The National Center has been intimately involved with our domestic transportation industry. As a result, its academic and research staff possess detailed knowledge of their field. This makes them aware of and sensitive to the full range of legal and regulatory issues affecting the transportation industry.
Business concerns use the Center to help them understand and articulate their policy and regulatory concerns. These firms know what it takes to succeed in the marketplace. Such associations and perspectives make the Center's faculty particularly well suited to conduct economic research and policy analysis as it relates to the transportation industry. This applies, in particular, to improving the analytical skills of anti-monopoly agencies to ensure that they have the capabilities to define the marketplace, quantify market shares and levels of competition, and evaluate the relative impact of various commercial arrangements as they relate to the transportation industry.
The Center's ability to identify transportation industry segments and issue areas that will benefit from changes in the regulatory environment is consistent with and supported by its activities and associations domestically. Faculty and their private sector associates would clearly be able to help design and implement strategies to reduce the need for, and effects of regulation and to foster an open, competitive rural transportation industry.
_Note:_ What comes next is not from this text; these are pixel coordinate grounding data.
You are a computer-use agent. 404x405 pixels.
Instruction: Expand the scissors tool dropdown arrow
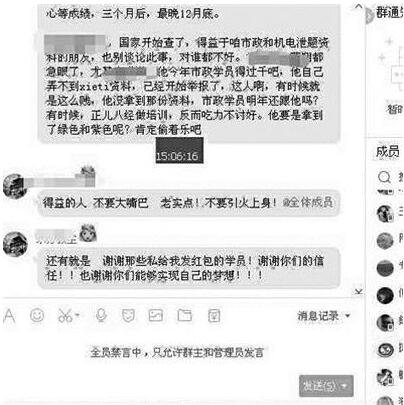[x=77, y=315]
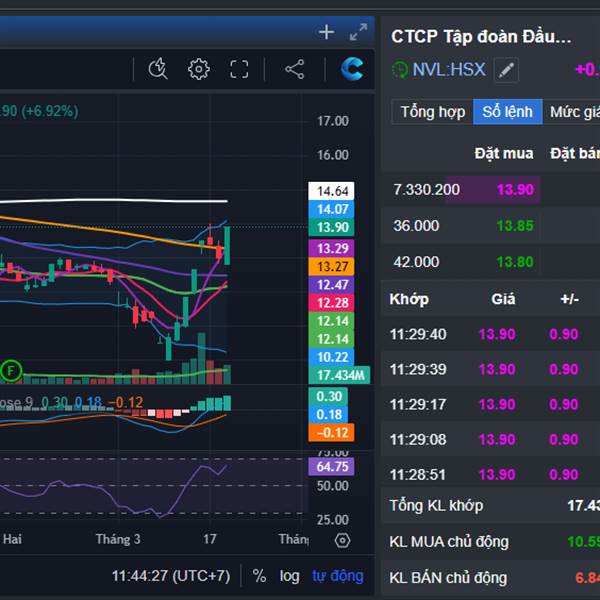Screen dimensions: 600x600
Task: Open the Mức giá tab
Action: pyautogui.click(x=573, y=112)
The principal mandate of the Center and associated academic departments is education. As a result, helping to develop appropriate economic education at the post-secondary level as it relates to the transportation industries within the NIS will be well served by the Center's involvement. The group is uniquely well placed to design and implement training programs at the university undergraduate and graduate levels to improve the teaching of economics and other issues relating to the transportation industry in rural areas. These activities will lead to developing relevant graduate and postgraduate research in the institutions with which this activity is associated.
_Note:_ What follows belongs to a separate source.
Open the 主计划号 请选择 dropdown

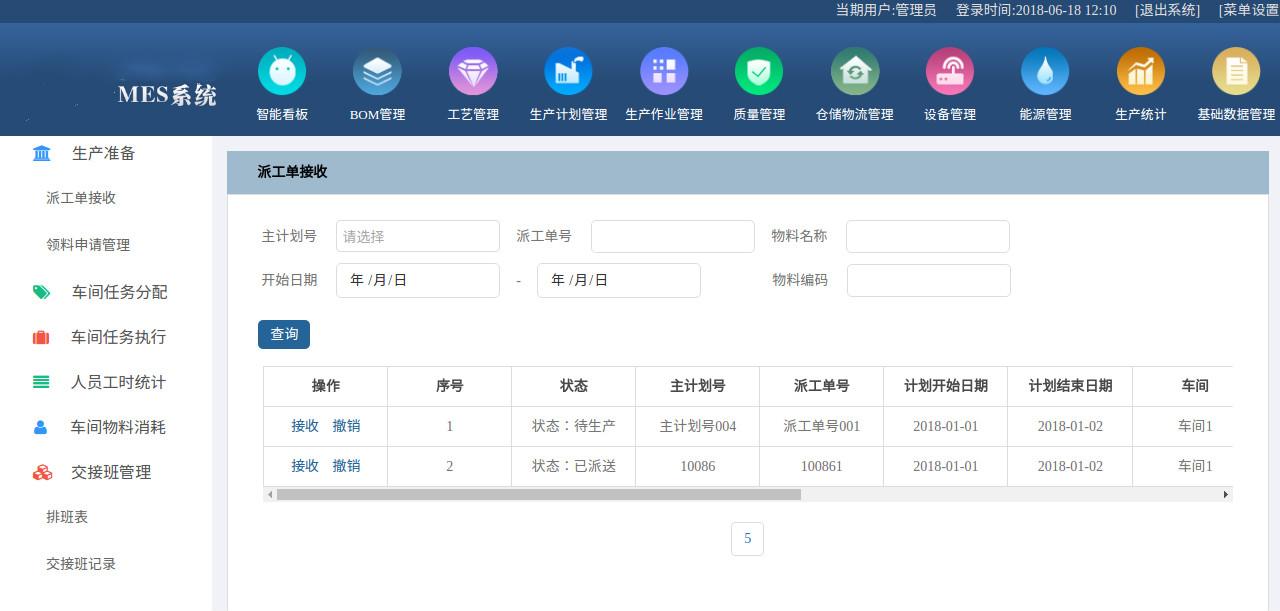417,236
Transportation research has historically focused on urban problems including highway congestion, network gridlock and mass transit needs. Further research in transportation must address rural needs if the U.S. domestic and international development needs are to be met. Although the largest transportation demand is in the urban areas, the rural demand has had, in many ways, as great or greater impact on long term economic and social conditions. Raw materials and agricultural products generally originate in rural areas. Inefficient and inadequate facilities for moving these materials out of rural areas increases distribution costs and the cost of the finished products. In today's international economy, a small margin of cost can mean the difference between market share and market loss.
Many finished products also originate in rural areas and require transportation to their markets. More products could be produced in rural areas if adequate transportation systems were available. Urban problems could be reduced if transportation systems aided and encouraged manufacturing that was more decentralized.
The vast majority of transportation systems are located in rural areas. For example, nearly 80 percent of the highway-lane-miles in the U.S. are located in rural areas. Many of these are inadequate, both geometrically and structurally, resulting in poorer safety and higher transportation costs for materials, products, and services originating or terminating in rural areas. In many cases, other transportation modes could be more efficient than highways If they were available and adequately linked to origination and destination points.
This discussion indicates that improvements in rural transportation systems can have a
dramatic impact on other aspects of the economy. The National Rural Transportation Study
Center is investigating all aspects of rural transportation and seeking optimum solutions to rural
transportation needs. The Center focuses on developing more efficient transportation through the
use of multiple modes and the improvement of intermodal linkages.